You'll Be There For Awhile
There's no telling how long a mediation will take – it all depends on how close you and the other party are when you walk into the building. If the two of you have similar settlement amounts in mind, it may only take a few hours. If you're far apart and neither party is willing to compromise much, you could be there all day, or you could even have to return multiple times before either a settlement is reached, or the mediation is declared unsuccessful.
Since you don't know how long you'll be there, it's best to plan for a long day. You may want to bring a book, or some other thing to entertain yourself with during the time that you're in the room alone. You won't be talking with the mediator the whole time that you're there. After an initial introduction, you and the other party will be split up into separate rooms, and the mediator will go back and forth between the two rooms and talk to each of you privately. This is a mediation technique called caucusing.

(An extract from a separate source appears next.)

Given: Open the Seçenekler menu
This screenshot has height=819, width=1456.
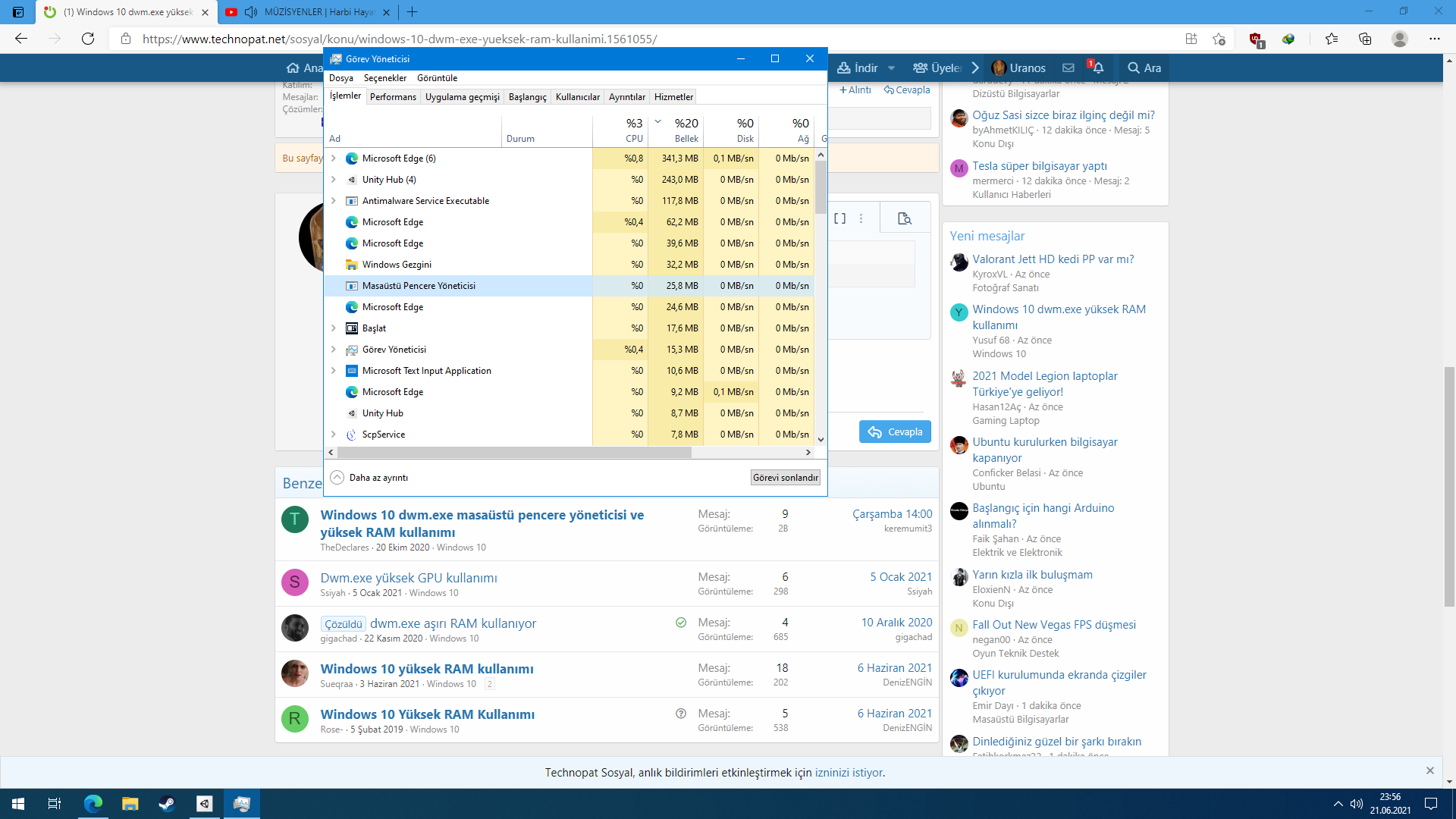Looking at the screenshot, I should pyautogui.click(x=384, y=78).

You'll Hear A Lot of Legalese
If you haven't hired a lawyer and you've been pursuing the case on your own, you should definitely hire one before going into mediation. During the settlement negotiations, you'll hear lots of legal terms that you may not recognize. For example, the defense might make a conditional offer – an offer that hinges on you agreeing to certain conditions, like confidentiality.
Having a good lawyer on your side means that you'll have someone to explain the legal terms that you don't understand, and someone who can tell you whether the conditions that you're being asked to agree to are fair or not.
The First Offer Will Be Low
It's not unusual to be somewhat offended by the first offer you receive – it may be painfully low. Hearing a very low offer can also make some plaintiffs nervous – you may feel as if you're never going to reach an agreement, if that's their starting offer. However, you should try not to let it rattle you.
If you've ever haggled over an item at the flea market, you should be able to grasp the reasoning behind the low offer. They're trying to set the starting point as low as they can. You, on the other hand, should be trying to set the bar as high as possible. Over time, their number will go up and yours will go down, and both sides will start to seem more reasonable than the other side. Just don't be tempted to sell yourself short in order to hurry up and end the negotiations. You can your attorney should decide on the absolute minimum that you'll accept, and don't let yourself be talked into anything lower than that. Remember, it's not required that you settle within a certain number of hours, and if you can't settle, you can still go to court. There's no need to undercut yourself just to put an end to the mediation.
Overall, mediation is a useful tool for many lawsuit plaintiffs. Ask your personal injury attorneys if mediation is a possibility in your personal injury case.